_DOCUMENT PASSAGE_

3. The Roman Liturgy contrasted with that of the Orthodox Church. By IVAN BOBROFFNITSKY. Third Edition. Kieff; at the University Press: 1857. Translated by BASIL POPOFF, Student of the Spiritual Academy.

IT is a somewhat weary work to enter into a controversy of long standing. But if the Christian Remembrancer is to act up to its own professions, it has no right to ignore one of the most important, though certainly not the most notorious, of the theological questions of the day.

There cannot be one reader of our pages unaware of the Eucharistic difficulty now agitating the Church of Scotland. For many years, as every one knows, her clergy have felt their exclusion from English benefices to be a hardship and a wrong; and latterly this feeling has taken the form of a definite agitation, and seems likely to win for them, sooner or later, that which they seek. We are not quite sure about the wrong; we are very sure that, whether a right or a gift, the thing, if gained by the present agitation, will be no blessing.

But let that pass. Somehow or other, for no man seems to know when or how, it was offered on the one side, or demanded on the other, that in exchange for the temporal gain of possible English livings, the spiritual vantage-ground of the distinctive Scotch Liturgy should be given up. As this proposal happened to synchronize with a general revision of the canons -a revision, as we observed in last January, much neededthe result has been a perfect tempest of proposals, counterproposals, rejoinders, and replies to rejoinders.

"O Navis, referent in mare te novi

Fluctus. O quid agis?"

We may, perhaps, for the sake of brevity and clearness, divide the controversialists into four classes.

I. Those who are for the status quo: the Scotch office to remain unaltered and to be of primary authority.

II. Those who are for forbidding its use entirely.
III. Those who are for altering it and retaining it.

IV. Those who would desire that which we have placed as our first division: but who, despairing to accomplish that, are willing to surrender the primary authority, if they may keep the office unchanged.

_THINGS TO DO_
1. Transcribe everything in the Scotch Liturgy passage from "But let that" down to "its use entirely.".
2. Write the next part of the Scotch Liturgy passage, picking up after its last sentence.
The data that comes next has nothing to do with the Scotch Liturgy passage.

_DATA EXCERPT_
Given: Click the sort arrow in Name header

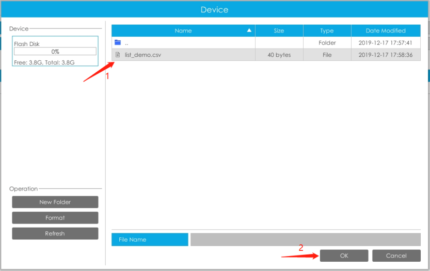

_ANSWERS TO THE PROBLEMS_
1.
But let that pass. Somehow or other, for no man seems to know when or how, it was offered on the one side, or demanded on the other, that in exchange for the temporal gain of possible English livings, the spiritual vantage-ground of the distinctive Scotch Liturgy should be given up. As this proposal happened to synchronize with a general revision of the canons -a revision, as we observed in last January, much neededthe result has been a perfect tempest of proposals, counterproposals, rejoinders, and replies to rejoinders.

"O Navis, referent in mare te novi

Fluctus. O quid agis?"

We may, perhaps, for the sake of brevity and clearness, divide the controversialists into four classes.

I. Those who are for the status quo: the Scotch office to remain unaltered and to be of primary authority.

II. Those who are for forbidding its use entirely.

2.
Now, first of all, allowing, as every one who has the slightest Liturgical knowledge must allow, that the one great difference between the Eastern and Western Liturgies is this: that, in the former, the Invocation of the HOLY GHOST has its place after the words of Consecration; in the latter, if it exists at all, it is to be found before them: the first question is, whether on the one hand, the Invocation has been misplaced, or, on the other, omitted. Let us fairly consider the question as it presents itself to us. Of the five original Liturgies, we have four which place the Invocation of the HOLY GHOST after the words of Consecration; one which either inverts the order, or has no Invocation at all. The problem to be solved is, which was the original method of offering the first sacrifice? Because on this, and on this only, hangs the present difficulty about the Scotch Communion Office.

One thing would appear certain, that the Apostles at Jerusalem, as by all ecclesiastical tradition they united in the formation of one creed, so they must have resolved, within more or less precise limits, on a certain fixed rule for the Christian Sacrifice. In the last number, we called attention to Mr. Freeman's most ingenious reasons for believing that one branch among the Liturgical families derived its origin from S. Paul. We are not about to unsay a syllable that we then said; but now it has become our duty to discuss a question into which we then were not called to enter. And, first of all, let us state that distinguished writer's case as clearly as we can. He believes that at some indefinite time or other (and a very indefinite time indeed),-the Invocation of the HOLY GHOST was misplaced; so that, instead of following, it thereafter preceded the words of Consecration. At least, if this is not Mr. Freeman's meaning, we fail to understand the point at which he is aiming.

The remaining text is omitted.